GOAL OF THE EXERCISE:
Please reproduce the records, omitting nothing and changing nothing.

RECORDS SUPPLIED section start

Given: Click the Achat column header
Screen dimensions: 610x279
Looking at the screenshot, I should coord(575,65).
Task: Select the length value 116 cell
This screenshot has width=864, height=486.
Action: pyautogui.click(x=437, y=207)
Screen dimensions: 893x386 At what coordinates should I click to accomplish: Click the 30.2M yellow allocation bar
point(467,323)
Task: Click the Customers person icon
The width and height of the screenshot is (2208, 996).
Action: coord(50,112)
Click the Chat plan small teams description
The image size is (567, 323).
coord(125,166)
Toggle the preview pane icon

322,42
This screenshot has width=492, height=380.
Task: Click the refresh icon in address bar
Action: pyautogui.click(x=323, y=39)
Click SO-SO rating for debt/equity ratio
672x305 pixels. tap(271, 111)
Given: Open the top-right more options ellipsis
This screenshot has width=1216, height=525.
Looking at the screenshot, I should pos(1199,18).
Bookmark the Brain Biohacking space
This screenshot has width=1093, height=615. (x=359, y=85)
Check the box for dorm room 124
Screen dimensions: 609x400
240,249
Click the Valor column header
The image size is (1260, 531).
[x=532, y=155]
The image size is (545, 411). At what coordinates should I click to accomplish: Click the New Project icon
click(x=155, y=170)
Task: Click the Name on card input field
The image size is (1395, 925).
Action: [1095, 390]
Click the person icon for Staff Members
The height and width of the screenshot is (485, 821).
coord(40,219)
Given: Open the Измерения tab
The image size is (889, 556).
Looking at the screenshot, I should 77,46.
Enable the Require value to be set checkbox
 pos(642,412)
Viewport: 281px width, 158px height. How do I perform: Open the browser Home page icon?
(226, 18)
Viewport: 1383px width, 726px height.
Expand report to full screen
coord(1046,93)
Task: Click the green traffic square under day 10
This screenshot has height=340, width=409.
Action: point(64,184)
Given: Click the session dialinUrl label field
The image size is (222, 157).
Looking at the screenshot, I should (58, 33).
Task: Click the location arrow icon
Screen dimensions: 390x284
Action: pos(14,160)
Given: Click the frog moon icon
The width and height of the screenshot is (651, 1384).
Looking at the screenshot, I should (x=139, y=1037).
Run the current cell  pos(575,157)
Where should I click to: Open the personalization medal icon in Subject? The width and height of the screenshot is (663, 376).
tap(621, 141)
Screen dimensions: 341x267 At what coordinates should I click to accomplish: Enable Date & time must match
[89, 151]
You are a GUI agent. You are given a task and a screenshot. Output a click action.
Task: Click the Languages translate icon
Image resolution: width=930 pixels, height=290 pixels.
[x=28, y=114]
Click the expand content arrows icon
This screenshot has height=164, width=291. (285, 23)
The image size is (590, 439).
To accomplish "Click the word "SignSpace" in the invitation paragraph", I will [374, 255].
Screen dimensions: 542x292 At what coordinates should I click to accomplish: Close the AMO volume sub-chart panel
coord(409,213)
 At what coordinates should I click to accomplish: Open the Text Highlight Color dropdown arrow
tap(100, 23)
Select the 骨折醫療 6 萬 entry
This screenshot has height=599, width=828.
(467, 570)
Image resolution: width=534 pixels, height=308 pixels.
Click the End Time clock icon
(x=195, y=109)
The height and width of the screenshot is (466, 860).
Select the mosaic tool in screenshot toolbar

RECORDS SUPPLIED section end

RESULT OF THE EXERCISE:
Given: Click the Achat column header
Screen dimensions: 610x279
Looking at the screenshot, I should coord(575,65).
Task: Select the length value 116 cell
This screenshot has width=864, height=486.
Action: pyautogui.click(x=437, y=207)
Screen dimensions: 893x386 At what coordinates should I click to accomplish: Click the 30.2M yellow allocation bar
point(467,323)
Task: Click the Customers person icon
The width and height of the screenshot is (2208, 996).
Action: coord(50,112)
Click the Chat plan small teams description
The image size is (567, 323).
coord(125,166)
Toggle the preview pane icon

322,42
This screenshot has width=492, height=380.
Task: Click the refresh icon in address bar
Action: pyautogui.click(x=323, y=39)
Click SO-SO rating for debt/equity ratio
672x305 pixels. tap(271, 111)
Given: Open the top-right more options ellipsis
This screenshot has width=1216, height=525.
Looking at the screenshot, I should pos(1199,18).
Bookmark the Brain Biohacking space
This screenshot has width=1093, height=615. (x=359, y=85)
Check the box for dorm room 124
Screen dimensions: 609x400
240,249
Click the Valor column header
The image size is (1260, 531).
[x=532, y=155]
The image size is (545, 411). At what coordinates should I click to accomplish: Click the New Project icon
click(x=155, y=170)
Task: Click the Name on card input field
The image size is (1395, 925).
Action: [1095, 390]
Click the person icon for Staff Members
The height and width of the screenshot is (485, 821).
coord(40,219)
Given: Open the Измерения tab
The image size is (889, 556).
Looking at the screenshot, I should 77,46.
Enable the Require value to be set checkbox
 pos(642,412)
Viewport: 281px width, 158px height. How do I perform: Open the browser Home page icon?
(226, 18)
Viewport: 1383px width, 726px height.
Expand report to full screen
coord(1046,93)
Task: Click the green traffic square under day 10
This screenshot has height=340, width=409.
Action: point(64,184)
Given: Click the session dialinUrl label field
The image size is (222, 157).
Looking at the screenshot, I should (58, 33).
Task: Click the location arrow icon
Screen dimensions: 390x284
Action: pos(14,160)
Given: Click the frog moon icon
The width and height of the screenshot is (651, 1384).
Looking at the screenshot, I should (x=139, y=1037).
Run the current cell  pos(575,157)
Where should I click to: Open the personalization medal icon in Subject? The width and height of the screenshot is (663, 376).
tap(621, 141)
Screen dimensions: 341x267 At what coordinates should I click to accomplish: Enable Date & time must match
[89, 151]
You are a GUI agent. You are given a task and a screenshot. Output a click action.
Task: Click the Languages translate icon
Image resolution: width=930 pixels, height=290 pixels.
[x=28, y=114]
Click the expand content arrows icon
This screenshot has height=164, width=291. (285, 23)
The image size is (590, 439).
To accomplish "Click the word "SignSpace" in the invitation paragraph", I will [374, 255].
Screen dimensions: 542x292 At what coordinates should I click to accomplish: Close the AMO volume sub-chart panel
coord(409,213)
 At what coordinates should I click to accomplish: Open the Text Highlight Color dropdown arrow
tap(100, 23)
Select the 骨折醫療 6 萬 entry
This screenshot has height=599, width=828.
(467, 570)
Image resolution: width=534 pixels, height=308 pixels.
Click the End Time clock icon
(x=195, y=109)
The height and width of the screenshot is (466, 860).
Select the mosaic tool in screenshot toolbar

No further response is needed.